**Task goal:** Please continue the news article below about the Justice Department's lawsuit against Georgia's voting law, starting after its last sentence.

**Document extract:**
[Start of section]

President Joe Biden | Wikipedia Commons/Gage Skidmore
President Joe Biden | Wikipedia Commons/Gage Skidmore
The U.S. Department of Justice filed a lawsuit Friday against Georgia’s recently enacted voter integrity law, alleging it restricts voter access, according to a report by National Review.
The lawsuit is being filed despite numerous reports showing that President Biden’s home state of Delaware and other Northeastern states have more restrictive voting laws than does Georgia.
“Few states have more limited voting options than Delaware, a Democratic bastion that allowed little mail balloting before the COVID-19 pandemic hit,” wrote Russell Berman of The Atlantic.
Berman continued, “Biden has assailed Georgia’s new voting law as ‘Jim Crow in the 21st Century’ for the impact it could have on black citizens. But even once the GOP-passed measure takes effect, Georgia citizens will still have far more opportunities to vote before Election Day than their counterparts in the president’s home state, where one in three residents is black or Latino."
The new Georgia law institutes a voter ID requirement, which according to Heritage Action for America, 97% of registered Georgia voters either have or can easily obtain. According to a January Atlanta-Journal Constitution poll, 74% of Georgia voters support voter ID requirements.
The law also tightens ballot drop box security, forms stricter rules for absentee voting and enacts other voter integrity protections.
In April, state Rep. Wes Cantrell (R-Woodstock) compared Georgia’s voting law with Delaware’s by suggesting in a sarcastic announcement posted on his Facebook page that he would introduce legislation to make Georgia’s law more like Delaware’s.

[End of section]

**Entries provided:**
[Start of section]

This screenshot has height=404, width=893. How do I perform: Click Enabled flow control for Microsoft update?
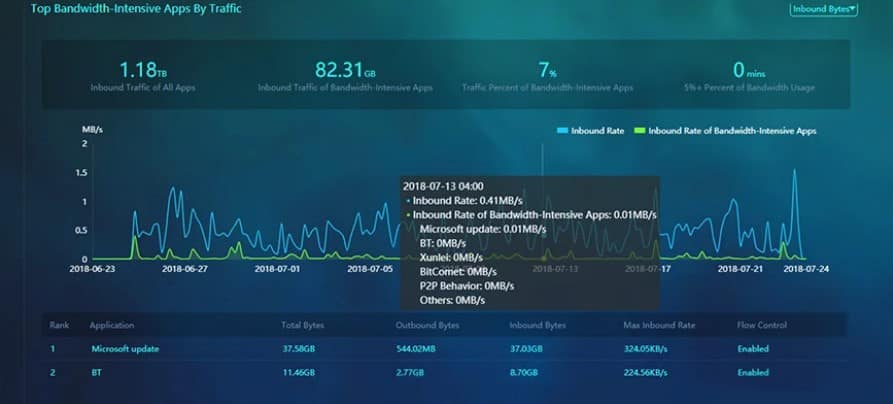tap(753, 349)
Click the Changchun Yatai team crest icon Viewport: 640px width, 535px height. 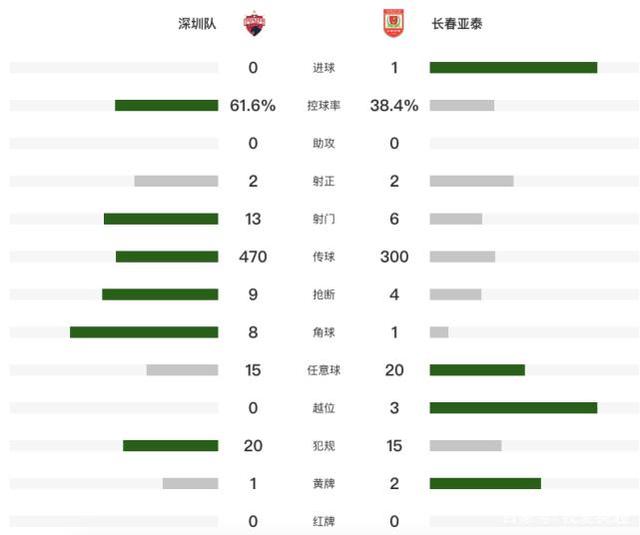393,23
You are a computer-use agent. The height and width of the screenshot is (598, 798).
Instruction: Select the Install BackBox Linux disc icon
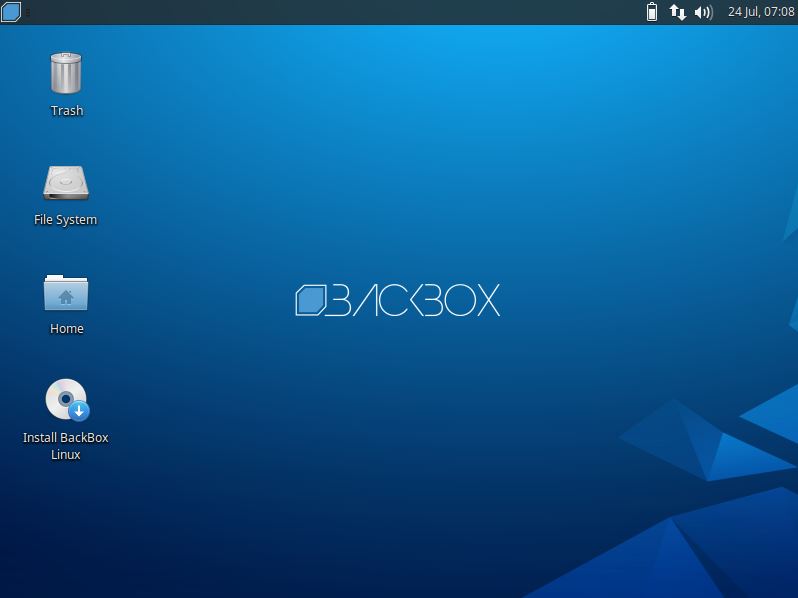point(64,399)

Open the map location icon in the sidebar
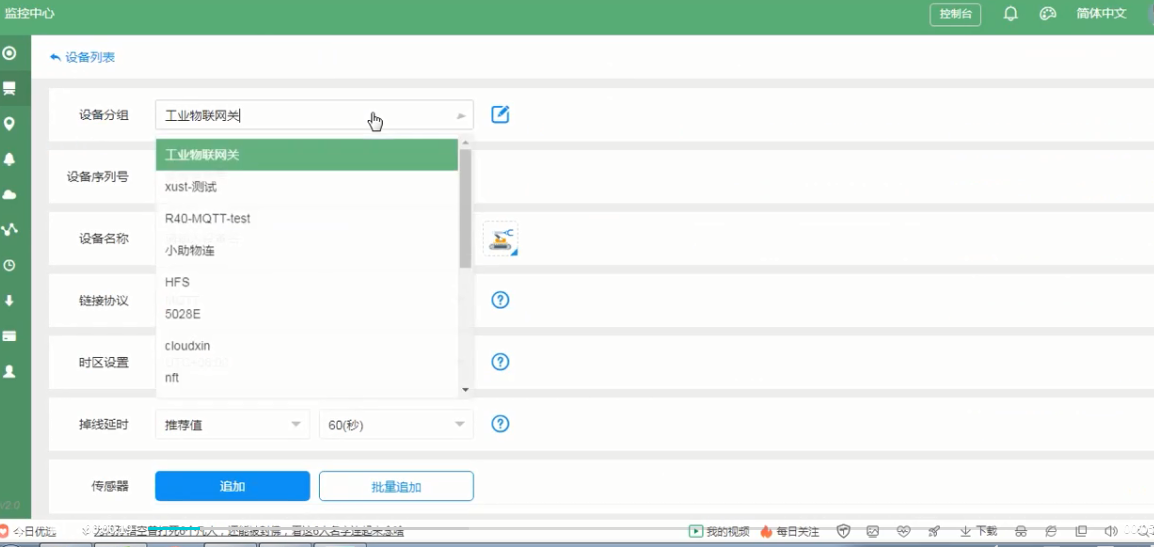tap(10, 123)
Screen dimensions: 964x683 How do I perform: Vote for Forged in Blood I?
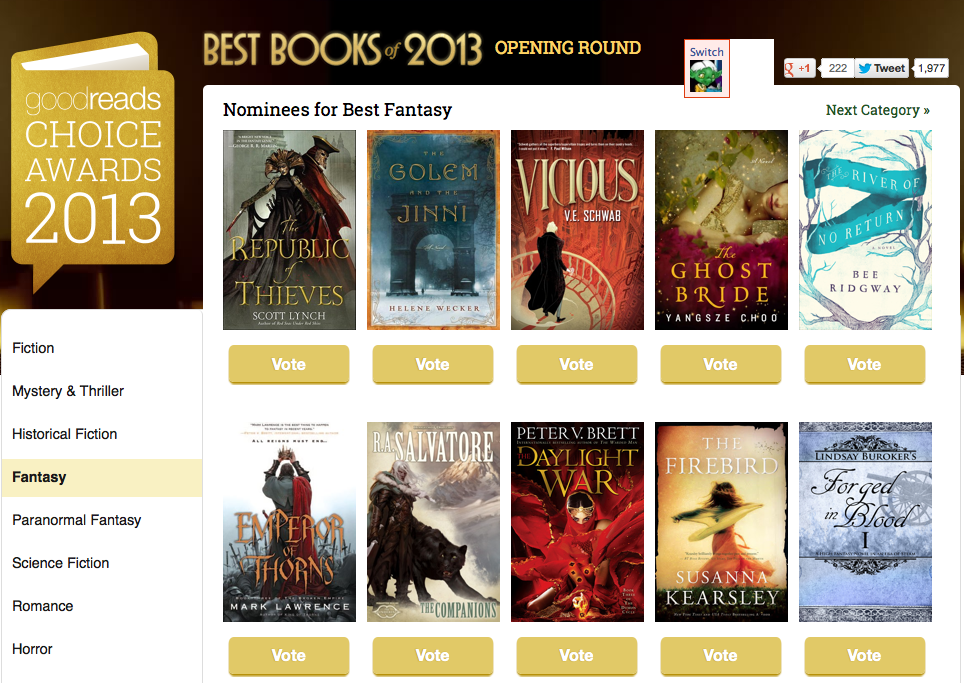[x=864, y=655]
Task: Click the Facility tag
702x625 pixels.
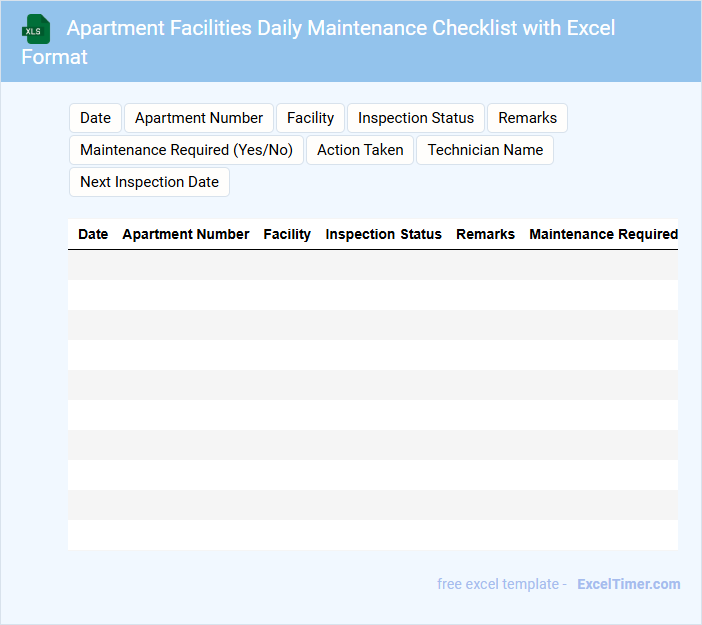Action: coord(310,118)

[End of section]

**Result:**
He outlined five key areas of the law he would like to change:
"1. Instead of having up to 19 days of early voting in Georgia, we will have zero days of early voting just like Delaware.
"2. Instead of having no-excuse absentee voting in Georgia, you will have to have the excuse of being sick or disabled to vote absentee just like Delaware.
"3. Instead of having plenty of secure drop boxes in Georgia, there will be no drop boxes just like Delaware.
"4. Instead of being able to get drink/food from a non-poll worker outside of the 150-foot buffer and drink from a poll worker within the barrier in Georgia, it will be illegal to receive anything of value while standing in line to vote just like Delaware.
"5. Instead of being able to vote in relative quiet in Georgia, your name will be announced out loud (and your party affiliation during a primary) so that your vote can be challenged by anyone in the precinct just like Delaware."
“I have some advice for President Biden,” Cantrell added. “Take care of your own home state before you say a word about Georgia. People in glass houses shouldn’t be throwing stones.”